From: Trond Myklebust <trond.myklebust@fys.uio.no>
Subject: Re: [PATCH v2] flow control for WRITE requests
Date: Tue, 02 Jun 2009 18:12:15 -0400
Message-ID: <1243980736.4868.314.camel@heimdal.trondhjem.org>
References: <49C93526.70303@redhat.com>
	 <20090324211917.GJ19389@fieldses.org>  <4A1D9210.8070102@redhat.com>
	 <1243457149.8522.68.camel@heimdal.trondhjem.org>
	 <4A1EB09A.8030809@redhat.com>
	 <1243892886.4868.74.camel@heimdal.trondhjem.org>
	 <4A257167.9090304@redhat.com>
Mime-Version: 1.0
Content-Type: text/plain
Cc: "J. Bruce Fields" <bfields@fieldses.org>,
	NFS list <linux-nfs@vger.kernel.org>
To: Peter Staubach <staubach@redhat.com>
In-Reply-To: <4A257167.9090304@redhat.com>
Sender: linux-nfs-owner@vger.kernel.org

On Tue, 2009-06-02 at 14:37 -0400, Peter Staubach wrote:
> Trond Myklebust wrote:
> >
> > So, how about doing this by modifying balance_dirty_pages() instead?
> > Limiting pages on a per-inode basis isn't going to solve the common
> > problem of 'ls -l' performance, where you have to stat a whole bunch of
> > files, all of which may be dirty.
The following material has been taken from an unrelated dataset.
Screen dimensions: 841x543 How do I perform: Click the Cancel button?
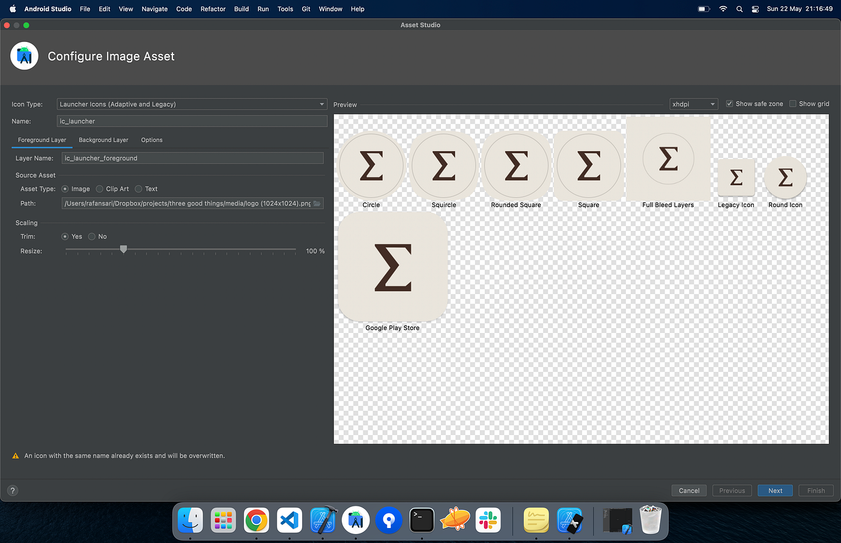pyautogui.click(x=688, y=490)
To deal with that case, you really
> > need an absolute limit on the number of dirty pages.
> >
> > Currently, we have only relative limits: a given bdi is allowed a
> > maximum percentage value of the total write back cache size... We could
> > add a 'max_pages' field, that specifies an absolute limit at which the
> > vfs should start writeback.
> 
> Interesting thought.  From a high level, it sounds like a good
> strategy.  The details start to get a little troubling to me
> though.
> 
> First thing that strikes me is that this may result in
> suboptimal WRITE requests being issued over the wire.  If the
> page quota is filled with many pages from one file and just a
> few from another due to timing, we may end up issuing small
> over the wire WRITE requests for the one file, even during
> normal operations.

balance_dirty_pages() will currently call writeback_inodes() to actually
flush out the pages. The latter will again check the super block dirty
list to determine candidate files; it doesn't favour the particular file
on which we called balance_dirty_pages_ratelimited().
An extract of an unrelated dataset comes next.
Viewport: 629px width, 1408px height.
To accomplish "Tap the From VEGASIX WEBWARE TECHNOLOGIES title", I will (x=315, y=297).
That said, balance_dirty_pages_ratelimited() does take the mapping as an
argument. You could, therefore, in theory have it make decisions on a
per-mapping basis.

> We don't want to flush pages in the page cache until an entire
> wsize'd transfer can be constructed for the specific file.
> Thus, it seems to me that we still need to track the number of
> dirty pages per file.
> 
> We also need to know that those pages are contiguous in the
> file.  We can determine, heuristically, whether the pages are
> contiguous in the file or not by tracking the access pattern.
> For random access, we can assume that the pages are not
> contiguous and we can assume that they are contiguous for
> sequential access.  This isn't perfect and can be fooled,
> but should hold for most applications which access files
> sequentially.
> 
> Also, we don't want to proactively flush the cache if the
> application is doing random access.  The application may come
> back to the page and we could get away with a single WRITE
> instead of multiple WRITE requests for the same page.  With
> sequential access, we can generally know that it is safe to
> proactively flush pages because the application won't be
> accessing them again.  Once again, this heuristic is not
> foolproof, but holds most of the time.

I'm not sure I follow you here. Why is the random access case any
different to the sequential access case? Random writes are obviously a
pain to deal with since you cannot predict access patterns. However,
AFAICS if we want to provide a faster generic stat(), then we need to
deal with random writes too: a gigabyte of data will take even longer to
flush out when it is in the form of non-contiguous writes.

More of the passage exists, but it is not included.